# [EXERCISE DIRECTIONS]
What is the number of lines in the following data that contain "computer"? Answer with the number alone.

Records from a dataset
+++++

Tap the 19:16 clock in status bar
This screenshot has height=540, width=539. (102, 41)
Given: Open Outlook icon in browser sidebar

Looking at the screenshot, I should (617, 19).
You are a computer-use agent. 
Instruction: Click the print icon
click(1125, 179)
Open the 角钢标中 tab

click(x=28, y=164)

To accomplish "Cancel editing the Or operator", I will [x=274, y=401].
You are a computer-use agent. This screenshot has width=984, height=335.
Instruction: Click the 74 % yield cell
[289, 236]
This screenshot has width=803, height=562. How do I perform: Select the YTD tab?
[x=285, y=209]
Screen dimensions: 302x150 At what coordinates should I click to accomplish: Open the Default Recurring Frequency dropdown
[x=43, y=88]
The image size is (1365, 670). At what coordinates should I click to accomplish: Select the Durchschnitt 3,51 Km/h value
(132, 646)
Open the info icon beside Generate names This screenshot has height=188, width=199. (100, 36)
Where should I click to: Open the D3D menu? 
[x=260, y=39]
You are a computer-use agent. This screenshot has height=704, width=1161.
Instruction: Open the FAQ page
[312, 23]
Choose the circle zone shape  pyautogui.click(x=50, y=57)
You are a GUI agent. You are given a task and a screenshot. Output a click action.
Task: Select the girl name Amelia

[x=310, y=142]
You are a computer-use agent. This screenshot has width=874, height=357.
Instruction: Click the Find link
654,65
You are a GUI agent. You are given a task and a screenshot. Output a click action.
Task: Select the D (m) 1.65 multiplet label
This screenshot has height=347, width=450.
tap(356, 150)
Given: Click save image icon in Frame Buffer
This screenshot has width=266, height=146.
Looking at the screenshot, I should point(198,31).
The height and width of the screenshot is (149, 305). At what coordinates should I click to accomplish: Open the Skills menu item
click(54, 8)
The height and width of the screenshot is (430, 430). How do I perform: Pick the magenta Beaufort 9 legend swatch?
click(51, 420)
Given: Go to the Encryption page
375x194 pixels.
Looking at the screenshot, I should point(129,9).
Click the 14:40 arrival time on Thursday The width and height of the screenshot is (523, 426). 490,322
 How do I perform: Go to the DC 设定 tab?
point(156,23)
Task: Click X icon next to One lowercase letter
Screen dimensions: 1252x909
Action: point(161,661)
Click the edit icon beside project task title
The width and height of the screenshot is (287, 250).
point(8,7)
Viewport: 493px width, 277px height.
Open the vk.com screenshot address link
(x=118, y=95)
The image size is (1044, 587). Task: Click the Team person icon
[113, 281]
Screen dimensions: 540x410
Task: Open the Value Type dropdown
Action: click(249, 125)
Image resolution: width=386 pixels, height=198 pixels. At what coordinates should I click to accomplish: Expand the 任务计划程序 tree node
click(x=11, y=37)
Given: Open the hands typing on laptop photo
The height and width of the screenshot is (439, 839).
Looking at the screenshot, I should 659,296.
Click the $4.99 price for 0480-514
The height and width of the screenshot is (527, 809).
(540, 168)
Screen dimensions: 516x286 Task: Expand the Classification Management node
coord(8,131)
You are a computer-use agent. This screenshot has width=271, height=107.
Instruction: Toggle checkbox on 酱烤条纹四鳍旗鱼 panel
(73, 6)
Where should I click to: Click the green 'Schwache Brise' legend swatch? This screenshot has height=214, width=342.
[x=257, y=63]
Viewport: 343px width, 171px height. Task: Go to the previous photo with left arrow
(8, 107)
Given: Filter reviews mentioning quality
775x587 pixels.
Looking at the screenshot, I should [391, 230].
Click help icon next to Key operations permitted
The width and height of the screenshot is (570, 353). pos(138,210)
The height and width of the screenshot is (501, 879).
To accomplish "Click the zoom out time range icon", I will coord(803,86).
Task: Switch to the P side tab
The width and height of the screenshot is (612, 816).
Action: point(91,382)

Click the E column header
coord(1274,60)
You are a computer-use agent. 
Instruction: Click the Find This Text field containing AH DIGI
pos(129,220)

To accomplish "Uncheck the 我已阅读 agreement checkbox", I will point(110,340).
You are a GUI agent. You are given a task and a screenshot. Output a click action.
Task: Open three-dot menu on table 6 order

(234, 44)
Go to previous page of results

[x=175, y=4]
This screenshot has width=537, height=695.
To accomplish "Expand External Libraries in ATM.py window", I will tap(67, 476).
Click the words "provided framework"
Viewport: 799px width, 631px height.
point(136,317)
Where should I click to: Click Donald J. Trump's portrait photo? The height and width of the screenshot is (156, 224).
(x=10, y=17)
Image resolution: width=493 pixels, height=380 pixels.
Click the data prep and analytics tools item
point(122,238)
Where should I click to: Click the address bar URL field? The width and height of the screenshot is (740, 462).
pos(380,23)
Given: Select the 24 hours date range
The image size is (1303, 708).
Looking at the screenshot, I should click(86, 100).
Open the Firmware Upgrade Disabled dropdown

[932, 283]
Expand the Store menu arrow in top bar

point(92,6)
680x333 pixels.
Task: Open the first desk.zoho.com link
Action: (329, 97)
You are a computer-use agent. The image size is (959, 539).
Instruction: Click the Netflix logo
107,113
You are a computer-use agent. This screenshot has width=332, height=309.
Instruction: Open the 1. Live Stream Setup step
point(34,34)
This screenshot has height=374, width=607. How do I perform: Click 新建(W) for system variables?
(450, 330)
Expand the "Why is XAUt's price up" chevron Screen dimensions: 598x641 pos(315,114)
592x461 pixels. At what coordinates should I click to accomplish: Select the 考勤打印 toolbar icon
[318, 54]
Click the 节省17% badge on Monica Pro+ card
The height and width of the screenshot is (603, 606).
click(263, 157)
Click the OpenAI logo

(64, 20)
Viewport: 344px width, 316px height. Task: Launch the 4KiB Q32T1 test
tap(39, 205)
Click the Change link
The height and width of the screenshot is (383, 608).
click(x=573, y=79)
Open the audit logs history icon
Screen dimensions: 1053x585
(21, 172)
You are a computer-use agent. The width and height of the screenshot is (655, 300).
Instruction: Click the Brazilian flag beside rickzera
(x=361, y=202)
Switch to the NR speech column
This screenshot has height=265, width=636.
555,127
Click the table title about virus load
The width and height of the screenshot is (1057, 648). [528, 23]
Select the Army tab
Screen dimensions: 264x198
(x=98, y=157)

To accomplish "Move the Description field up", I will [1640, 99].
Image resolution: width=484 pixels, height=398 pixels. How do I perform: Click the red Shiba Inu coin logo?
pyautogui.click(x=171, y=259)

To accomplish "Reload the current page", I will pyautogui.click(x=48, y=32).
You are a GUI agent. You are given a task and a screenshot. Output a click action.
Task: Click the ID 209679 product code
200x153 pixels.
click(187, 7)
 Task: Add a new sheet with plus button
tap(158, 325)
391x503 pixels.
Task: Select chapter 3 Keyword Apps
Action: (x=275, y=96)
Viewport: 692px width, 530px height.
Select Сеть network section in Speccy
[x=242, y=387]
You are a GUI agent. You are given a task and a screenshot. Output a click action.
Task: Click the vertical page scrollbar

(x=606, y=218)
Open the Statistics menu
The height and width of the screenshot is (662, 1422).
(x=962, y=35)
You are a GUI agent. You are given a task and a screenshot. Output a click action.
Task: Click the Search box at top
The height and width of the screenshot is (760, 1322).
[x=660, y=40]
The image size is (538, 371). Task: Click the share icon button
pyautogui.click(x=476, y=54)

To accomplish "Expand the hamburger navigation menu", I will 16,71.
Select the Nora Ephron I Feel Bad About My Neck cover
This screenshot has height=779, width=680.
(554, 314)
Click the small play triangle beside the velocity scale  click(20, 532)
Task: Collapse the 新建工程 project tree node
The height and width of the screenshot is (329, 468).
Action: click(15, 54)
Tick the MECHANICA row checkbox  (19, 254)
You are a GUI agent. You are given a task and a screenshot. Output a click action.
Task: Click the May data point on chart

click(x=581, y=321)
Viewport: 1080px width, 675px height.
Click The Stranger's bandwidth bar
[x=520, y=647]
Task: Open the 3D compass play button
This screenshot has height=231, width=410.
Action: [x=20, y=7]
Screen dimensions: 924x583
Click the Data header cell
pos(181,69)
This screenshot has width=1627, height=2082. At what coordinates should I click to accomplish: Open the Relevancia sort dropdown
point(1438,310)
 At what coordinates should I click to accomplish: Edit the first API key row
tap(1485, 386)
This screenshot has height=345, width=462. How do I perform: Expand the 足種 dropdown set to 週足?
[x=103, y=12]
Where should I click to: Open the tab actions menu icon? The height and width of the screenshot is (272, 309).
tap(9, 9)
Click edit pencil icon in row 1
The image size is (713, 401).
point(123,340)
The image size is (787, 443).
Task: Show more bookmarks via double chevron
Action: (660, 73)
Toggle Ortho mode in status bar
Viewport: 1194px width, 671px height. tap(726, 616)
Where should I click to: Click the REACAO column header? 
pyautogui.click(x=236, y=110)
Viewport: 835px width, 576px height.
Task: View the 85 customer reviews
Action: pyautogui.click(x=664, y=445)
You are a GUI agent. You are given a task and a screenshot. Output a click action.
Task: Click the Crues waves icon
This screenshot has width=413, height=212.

+++++

# [EXERCISE ANSWER]
9